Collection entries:
· · ·

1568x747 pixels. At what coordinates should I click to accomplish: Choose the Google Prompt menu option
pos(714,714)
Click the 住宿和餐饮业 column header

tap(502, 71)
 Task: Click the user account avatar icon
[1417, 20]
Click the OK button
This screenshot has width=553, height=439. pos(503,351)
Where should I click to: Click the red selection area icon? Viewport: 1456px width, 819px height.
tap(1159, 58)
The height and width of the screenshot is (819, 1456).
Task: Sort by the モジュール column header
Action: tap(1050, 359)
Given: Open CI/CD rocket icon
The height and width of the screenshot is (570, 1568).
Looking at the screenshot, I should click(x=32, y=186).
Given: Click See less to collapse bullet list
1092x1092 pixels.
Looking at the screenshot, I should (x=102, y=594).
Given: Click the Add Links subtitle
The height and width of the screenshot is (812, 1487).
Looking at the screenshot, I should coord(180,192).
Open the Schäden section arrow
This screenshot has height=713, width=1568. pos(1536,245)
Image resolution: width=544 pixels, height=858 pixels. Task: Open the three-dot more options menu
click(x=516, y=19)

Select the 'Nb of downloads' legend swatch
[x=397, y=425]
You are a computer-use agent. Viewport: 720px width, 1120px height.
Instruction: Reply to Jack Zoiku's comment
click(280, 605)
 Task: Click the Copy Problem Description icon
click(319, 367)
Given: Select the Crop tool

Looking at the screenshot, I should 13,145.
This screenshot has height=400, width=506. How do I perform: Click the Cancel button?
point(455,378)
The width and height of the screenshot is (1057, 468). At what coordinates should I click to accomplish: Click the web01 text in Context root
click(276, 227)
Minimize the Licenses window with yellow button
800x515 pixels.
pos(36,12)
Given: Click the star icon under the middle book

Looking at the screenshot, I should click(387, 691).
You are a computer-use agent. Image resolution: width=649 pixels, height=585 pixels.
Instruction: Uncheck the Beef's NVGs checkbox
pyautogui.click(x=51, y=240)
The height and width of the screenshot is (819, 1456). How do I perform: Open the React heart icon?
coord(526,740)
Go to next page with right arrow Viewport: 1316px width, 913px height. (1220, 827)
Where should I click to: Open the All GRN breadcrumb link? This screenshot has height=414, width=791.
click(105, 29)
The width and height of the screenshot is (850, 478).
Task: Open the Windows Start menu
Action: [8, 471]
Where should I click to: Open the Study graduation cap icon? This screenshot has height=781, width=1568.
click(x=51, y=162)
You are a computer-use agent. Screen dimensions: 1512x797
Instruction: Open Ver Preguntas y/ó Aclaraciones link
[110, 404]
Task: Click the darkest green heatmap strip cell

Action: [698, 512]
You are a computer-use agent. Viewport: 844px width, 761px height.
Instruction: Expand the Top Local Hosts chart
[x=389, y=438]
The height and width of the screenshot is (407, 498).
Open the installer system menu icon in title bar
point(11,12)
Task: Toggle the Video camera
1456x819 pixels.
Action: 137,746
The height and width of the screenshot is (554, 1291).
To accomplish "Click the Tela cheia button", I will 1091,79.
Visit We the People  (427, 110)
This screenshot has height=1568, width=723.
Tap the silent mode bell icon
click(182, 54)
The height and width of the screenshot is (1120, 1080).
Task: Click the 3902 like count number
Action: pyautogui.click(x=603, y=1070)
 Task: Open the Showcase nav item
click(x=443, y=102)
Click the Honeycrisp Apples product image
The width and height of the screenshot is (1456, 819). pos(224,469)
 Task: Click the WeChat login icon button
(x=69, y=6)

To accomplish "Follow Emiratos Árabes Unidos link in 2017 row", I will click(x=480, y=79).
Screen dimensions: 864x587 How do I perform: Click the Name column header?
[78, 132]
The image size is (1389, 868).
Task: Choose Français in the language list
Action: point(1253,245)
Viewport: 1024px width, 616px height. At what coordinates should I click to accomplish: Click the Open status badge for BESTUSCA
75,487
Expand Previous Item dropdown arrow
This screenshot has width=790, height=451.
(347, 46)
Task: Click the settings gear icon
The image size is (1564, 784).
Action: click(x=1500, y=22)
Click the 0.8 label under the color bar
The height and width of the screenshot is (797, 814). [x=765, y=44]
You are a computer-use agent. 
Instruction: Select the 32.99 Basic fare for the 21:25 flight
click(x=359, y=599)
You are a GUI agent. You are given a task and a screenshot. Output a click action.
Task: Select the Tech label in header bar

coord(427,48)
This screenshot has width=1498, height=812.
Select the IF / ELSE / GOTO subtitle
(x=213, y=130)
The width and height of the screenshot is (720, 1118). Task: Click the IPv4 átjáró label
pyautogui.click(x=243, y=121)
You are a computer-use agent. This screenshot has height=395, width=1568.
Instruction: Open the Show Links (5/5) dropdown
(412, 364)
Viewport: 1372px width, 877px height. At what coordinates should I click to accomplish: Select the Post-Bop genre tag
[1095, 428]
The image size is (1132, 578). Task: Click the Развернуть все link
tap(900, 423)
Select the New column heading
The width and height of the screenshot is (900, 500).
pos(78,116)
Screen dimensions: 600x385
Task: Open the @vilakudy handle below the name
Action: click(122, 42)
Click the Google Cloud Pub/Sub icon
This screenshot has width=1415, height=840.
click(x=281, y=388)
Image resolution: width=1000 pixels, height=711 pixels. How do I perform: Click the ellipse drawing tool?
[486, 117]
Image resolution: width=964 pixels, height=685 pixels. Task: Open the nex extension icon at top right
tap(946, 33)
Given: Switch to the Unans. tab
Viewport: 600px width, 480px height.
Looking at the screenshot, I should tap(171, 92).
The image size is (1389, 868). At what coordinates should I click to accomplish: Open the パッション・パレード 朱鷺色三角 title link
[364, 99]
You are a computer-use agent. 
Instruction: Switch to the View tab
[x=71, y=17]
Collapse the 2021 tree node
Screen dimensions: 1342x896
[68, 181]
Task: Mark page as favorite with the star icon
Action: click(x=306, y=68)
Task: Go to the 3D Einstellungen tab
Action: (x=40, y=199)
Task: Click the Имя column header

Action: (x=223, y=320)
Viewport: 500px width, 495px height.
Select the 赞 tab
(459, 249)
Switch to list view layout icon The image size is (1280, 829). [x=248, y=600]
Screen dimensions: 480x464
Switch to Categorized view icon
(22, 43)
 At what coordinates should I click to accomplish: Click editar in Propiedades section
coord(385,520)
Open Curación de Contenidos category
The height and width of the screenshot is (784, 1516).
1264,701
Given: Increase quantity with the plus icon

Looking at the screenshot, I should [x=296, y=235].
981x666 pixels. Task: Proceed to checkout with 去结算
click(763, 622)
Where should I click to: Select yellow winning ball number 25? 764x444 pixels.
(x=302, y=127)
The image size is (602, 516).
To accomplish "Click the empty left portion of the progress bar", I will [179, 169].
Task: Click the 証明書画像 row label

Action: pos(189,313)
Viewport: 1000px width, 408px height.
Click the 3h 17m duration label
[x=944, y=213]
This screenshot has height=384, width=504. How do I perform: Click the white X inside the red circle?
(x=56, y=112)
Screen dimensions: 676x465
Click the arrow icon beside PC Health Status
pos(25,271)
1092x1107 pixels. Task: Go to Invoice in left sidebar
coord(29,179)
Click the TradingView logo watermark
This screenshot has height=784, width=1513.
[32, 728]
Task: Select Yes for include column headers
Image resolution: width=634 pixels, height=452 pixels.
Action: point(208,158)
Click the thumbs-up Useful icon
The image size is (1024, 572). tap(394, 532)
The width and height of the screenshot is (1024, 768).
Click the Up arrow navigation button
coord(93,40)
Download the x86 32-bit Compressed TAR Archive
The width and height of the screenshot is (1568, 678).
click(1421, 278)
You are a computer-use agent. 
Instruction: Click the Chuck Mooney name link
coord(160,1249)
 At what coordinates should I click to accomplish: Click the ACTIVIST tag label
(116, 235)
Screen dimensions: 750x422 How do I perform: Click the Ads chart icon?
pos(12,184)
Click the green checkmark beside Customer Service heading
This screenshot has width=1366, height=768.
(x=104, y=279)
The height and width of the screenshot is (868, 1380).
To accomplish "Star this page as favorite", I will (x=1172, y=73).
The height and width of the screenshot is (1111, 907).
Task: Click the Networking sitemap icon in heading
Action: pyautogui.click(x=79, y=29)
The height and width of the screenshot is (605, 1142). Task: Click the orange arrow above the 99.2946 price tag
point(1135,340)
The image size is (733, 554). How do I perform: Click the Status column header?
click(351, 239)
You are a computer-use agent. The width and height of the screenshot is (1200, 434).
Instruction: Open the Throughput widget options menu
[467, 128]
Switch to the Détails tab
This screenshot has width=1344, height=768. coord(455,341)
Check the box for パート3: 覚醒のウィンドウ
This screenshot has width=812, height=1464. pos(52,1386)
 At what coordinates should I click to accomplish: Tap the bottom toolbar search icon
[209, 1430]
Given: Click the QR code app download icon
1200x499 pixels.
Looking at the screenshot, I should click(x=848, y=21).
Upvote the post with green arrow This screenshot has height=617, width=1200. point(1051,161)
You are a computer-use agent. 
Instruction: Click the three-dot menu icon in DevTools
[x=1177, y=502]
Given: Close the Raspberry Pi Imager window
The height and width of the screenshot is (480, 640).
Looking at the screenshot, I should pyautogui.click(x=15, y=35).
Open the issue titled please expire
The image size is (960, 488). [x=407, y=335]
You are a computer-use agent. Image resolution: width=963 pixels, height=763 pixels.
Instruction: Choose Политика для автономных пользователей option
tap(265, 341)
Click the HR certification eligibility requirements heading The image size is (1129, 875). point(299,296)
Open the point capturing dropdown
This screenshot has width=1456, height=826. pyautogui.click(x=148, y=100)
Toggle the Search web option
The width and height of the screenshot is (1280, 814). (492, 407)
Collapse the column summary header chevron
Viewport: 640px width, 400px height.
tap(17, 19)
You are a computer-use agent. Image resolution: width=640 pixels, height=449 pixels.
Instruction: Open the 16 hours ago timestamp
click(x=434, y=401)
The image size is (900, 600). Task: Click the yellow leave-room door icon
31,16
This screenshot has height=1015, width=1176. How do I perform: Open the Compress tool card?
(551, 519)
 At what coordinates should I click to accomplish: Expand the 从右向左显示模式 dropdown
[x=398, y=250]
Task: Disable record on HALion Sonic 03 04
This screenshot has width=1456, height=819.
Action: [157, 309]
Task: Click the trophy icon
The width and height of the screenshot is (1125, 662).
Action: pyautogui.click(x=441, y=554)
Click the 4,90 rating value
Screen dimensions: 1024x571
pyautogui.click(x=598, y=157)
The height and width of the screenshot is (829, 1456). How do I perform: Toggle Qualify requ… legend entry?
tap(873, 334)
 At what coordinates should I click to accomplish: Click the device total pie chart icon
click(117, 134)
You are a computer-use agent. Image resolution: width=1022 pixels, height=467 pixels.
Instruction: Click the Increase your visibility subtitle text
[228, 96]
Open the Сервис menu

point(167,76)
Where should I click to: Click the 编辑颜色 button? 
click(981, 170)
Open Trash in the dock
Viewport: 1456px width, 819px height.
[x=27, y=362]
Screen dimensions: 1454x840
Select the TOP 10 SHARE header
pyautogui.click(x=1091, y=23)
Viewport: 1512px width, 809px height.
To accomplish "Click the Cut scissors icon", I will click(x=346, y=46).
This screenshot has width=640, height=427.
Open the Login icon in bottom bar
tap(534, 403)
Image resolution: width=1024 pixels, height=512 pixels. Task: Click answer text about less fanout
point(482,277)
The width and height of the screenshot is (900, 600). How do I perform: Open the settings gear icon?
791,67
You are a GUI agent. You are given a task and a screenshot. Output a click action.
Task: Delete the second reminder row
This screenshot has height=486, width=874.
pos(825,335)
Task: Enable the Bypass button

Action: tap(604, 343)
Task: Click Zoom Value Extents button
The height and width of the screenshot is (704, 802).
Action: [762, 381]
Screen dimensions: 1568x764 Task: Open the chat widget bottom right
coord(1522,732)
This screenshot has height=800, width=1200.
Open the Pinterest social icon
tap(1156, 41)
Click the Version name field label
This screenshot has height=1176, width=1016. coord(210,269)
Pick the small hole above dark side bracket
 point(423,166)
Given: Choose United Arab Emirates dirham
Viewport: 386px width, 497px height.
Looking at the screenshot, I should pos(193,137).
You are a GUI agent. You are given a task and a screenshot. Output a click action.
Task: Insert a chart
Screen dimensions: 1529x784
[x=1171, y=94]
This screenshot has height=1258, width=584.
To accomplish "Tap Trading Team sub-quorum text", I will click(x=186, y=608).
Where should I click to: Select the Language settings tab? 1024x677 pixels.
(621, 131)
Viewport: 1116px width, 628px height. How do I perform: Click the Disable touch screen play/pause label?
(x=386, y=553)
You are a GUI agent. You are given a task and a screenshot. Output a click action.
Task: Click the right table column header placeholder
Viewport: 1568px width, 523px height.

· · ·

• Task instructions:
Repeat the items above word for word, everything from the line that contains "Task: Click the trophy icon" down to the line that contains "tap(534, 403)", including both of those lines.

• Task solution:
Task: Click the trophy icon
The width and height of the screenshot is (1125, 662).
Action: pyautogui.click(x=441, y=554)
Click the 4,90 rating value
Screen dimensions: 1024x571
pyautogui.click(x=598, y=157)
The height and width of the screenshot is (829, 1456). How do I perform: Toggle Qualify requ… legend entry?
tap(873, 334)
 At what coordinates should I click to accomplish: Click the device total pie chart icon
click(117, 134)
You are a computer-use agent. Image resolution: width=1022 pixels, height=467 pixels.
Instruction: Click the Increase your visibility subtitle text
[228, 96]
Open the Сервис menu

point(167,76)
Where should I click to: Click the 编辑颜色 button? 
click(981, 170)
Open Trash in the dock
Viewport: 1456px width, 819px height.
[x=27, y=362]
Screen dimensions: 1454x840
Select the TOP 10 SHARE header
pyautogui.click(x=1091, y=23)
Viewport: 1512px width, 809px height.
To accomplish "Click the Cut scissors icon", I will click(x=346, y=46).
This screenshot has width=640, height=427.
Open the Login icon in bottom bar
tap(534, 403)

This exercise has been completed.